» **Records supplied**
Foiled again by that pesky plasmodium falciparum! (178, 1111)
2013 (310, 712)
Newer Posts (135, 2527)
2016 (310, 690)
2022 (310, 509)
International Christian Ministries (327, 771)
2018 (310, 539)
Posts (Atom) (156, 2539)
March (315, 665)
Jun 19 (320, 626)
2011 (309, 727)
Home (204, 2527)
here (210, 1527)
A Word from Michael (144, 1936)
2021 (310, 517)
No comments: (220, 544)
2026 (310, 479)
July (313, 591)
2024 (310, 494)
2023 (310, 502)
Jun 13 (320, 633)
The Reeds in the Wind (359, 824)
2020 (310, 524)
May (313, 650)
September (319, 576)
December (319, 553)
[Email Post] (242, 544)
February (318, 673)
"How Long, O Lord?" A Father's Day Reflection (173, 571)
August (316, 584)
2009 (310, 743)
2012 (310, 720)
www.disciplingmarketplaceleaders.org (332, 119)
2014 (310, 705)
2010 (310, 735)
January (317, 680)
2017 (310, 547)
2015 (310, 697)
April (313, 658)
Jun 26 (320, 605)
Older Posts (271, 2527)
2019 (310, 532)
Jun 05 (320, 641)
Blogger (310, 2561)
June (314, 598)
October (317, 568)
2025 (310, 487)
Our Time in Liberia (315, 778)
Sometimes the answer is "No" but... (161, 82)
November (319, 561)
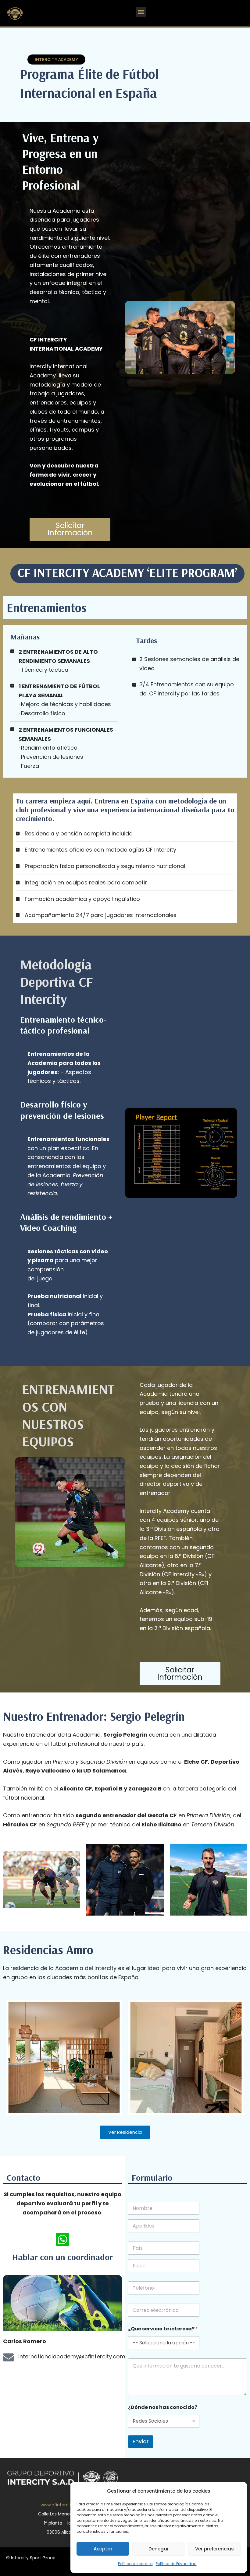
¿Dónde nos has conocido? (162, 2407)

» **Task to carry out**
Would you print exactly, and only, the lines of the data above from the line with "[Email Post] (242, 544)" through the line with "Jun 05 (320, 641)", inclusive?

» **Answer space**
[Email Post] (242, 544)
February (318, 673)
"How Long, O Lord?" A Father's Day Reflection (173, 571)
August (316, 584)
2009 (310, 743)
2012 (310, 720)
www.disciplingmarketplaceleaders.org (332, 119)
2014 (310, 705)
2010 (310, 735)
January (317, 680)
2017 (310, 547)
2015 (310, 697)
April (313, 658)
Jun 26 (320, 605)
Older Posts (271, 2527)
2019 (310, 532)
Jun 05 (320, 641)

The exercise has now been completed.